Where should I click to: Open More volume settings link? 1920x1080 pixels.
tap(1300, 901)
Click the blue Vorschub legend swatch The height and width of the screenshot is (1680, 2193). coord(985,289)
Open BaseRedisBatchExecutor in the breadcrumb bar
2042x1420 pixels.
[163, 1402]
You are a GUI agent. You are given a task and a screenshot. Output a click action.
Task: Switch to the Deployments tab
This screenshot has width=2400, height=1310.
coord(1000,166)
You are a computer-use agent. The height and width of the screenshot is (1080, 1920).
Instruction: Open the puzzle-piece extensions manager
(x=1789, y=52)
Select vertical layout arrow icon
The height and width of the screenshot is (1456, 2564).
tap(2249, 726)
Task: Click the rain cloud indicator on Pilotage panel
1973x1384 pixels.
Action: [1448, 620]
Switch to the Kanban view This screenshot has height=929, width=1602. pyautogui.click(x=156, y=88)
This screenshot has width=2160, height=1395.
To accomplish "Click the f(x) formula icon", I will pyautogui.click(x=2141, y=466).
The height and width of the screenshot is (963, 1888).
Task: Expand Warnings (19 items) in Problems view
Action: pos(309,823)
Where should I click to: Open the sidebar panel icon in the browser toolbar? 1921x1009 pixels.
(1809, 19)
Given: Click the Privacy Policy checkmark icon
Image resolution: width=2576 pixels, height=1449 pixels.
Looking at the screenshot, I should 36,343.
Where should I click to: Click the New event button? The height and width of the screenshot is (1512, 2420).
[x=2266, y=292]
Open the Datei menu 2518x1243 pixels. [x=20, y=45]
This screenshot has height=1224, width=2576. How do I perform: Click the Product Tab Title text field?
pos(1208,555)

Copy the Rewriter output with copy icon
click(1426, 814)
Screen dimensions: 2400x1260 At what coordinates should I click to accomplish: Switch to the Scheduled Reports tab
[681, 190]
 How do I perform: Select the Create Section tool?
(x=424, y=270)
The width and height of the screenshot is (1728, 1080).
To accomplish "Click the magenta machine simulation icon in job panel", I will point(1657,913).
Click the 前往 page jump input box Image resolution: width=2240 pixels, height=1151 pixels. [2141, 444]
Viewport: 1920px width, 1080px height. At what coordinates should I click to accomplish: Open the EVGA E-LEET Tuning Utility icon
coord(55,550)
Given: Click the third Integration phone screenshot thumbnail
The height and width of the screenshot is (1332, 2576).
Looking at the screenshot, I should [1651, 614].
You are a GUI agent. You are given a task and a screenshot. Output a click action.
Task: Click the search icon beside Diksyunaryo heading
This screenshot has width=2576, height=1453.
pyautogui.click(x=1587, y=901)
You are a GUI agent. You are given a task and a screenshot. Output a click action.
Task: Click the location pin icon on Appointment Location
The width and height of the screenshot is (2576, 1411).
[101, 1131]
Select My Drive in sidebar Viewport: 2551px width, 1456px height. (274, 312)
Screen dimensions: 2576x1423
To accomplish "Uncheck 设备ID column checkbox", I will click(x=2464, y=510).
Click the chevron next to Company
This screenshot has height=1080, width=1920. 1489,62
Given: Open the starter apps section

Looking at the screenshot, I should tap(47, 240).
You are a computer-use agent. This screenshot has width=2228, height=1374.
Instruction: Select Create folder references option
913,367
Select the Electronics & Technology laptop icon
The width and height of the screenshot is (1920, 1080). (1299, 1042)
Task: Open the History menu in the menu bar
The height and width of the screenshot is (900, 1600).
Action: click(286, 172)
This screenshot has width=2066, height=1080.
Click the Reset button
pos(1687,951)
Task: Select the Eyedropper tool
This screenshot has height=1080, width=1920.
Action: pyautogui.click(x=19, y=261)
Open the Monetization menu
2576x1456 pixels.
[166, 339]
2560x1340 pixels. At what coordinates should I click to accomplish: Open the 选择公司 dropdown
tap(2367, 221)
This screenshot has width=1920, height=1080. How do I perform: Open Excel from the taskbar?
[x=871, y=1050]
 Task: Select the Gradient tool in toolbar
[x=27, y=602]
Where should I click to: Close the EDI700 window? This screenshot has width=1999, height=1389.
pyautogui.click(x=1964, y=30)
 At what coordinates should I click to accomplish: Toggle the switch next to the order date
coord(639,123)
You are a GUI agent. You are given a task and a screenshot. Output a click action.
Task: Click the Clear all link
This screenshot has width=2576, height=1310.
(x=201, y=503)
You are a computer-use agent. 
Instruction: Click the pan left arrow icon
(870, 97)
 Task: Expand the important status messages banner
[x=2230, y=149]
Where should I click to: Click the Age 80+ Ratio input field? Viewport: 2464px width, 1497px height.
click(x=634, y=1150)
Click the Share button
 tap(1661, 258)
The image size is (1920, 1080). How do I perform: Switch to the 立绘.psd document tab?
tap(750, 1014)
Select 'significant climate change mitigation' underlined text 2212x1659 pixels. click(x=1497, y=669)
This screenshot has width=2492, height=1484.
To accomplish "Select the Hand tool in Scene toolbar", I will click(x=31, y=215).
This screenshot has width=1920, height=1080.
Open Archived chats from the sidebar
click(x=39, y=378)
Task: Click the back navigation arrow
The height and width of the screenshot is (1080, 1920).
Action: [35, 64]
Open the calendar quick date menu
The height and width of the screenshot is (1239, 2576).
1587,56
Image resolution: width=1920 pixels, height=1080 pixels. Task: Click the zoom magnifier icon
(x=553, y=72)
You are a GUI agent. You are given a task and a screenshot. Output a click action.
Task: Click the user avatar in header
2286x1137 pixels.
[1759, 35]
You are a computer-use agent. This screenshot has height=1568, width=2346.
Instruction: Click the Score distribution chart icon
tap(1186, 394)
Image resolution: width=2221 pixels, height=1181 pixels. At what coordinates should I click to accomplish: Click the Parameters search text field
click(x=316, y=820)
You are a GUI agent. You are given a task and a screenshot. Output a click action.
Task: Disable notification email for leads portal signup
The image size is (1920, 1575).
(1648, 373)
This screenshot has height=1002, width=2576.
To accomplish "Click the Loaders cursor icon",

WHAT IS EXPECTED>
Every line from the one containing "The height and width of the screenshot is (1239, 2576)." to the end of the entries must be set down exactly, with none omitted and none added.

RESULT OF THE TASK>
The height and width of the screenshot is (1239, 2576).
1587,56
Image resolution: width=1920 pixels, height=1080 pixels. Task: Click the zoom magnifier icon
(x=553, y=72)
You are a GUI agent. You are given a task and a screenshot. Output a click action.
Task: Click the user avatar in header
2286x1137 pixels.
[1759, 35]
You are a computer-use agent. This screenshot has height=1568, width=2346.
Instruction: Click the Score distribution chart icon
tap(1186, 394)
Image resolution: width=2221 pixels, height=1181 pixels. At what coordinates should I click to accomplish: Click the Parameters search text field
click(x=316, y=820)
You are a GUI agent. You are given a task and a screenshot. Output a click action.
Task: Disable notification email for leads portal signup
The image size is (1920, 1575).
(1648, 373)
This screenshot has height=1002, width=2576.
To accomplish "Click the Loaders cursor icon",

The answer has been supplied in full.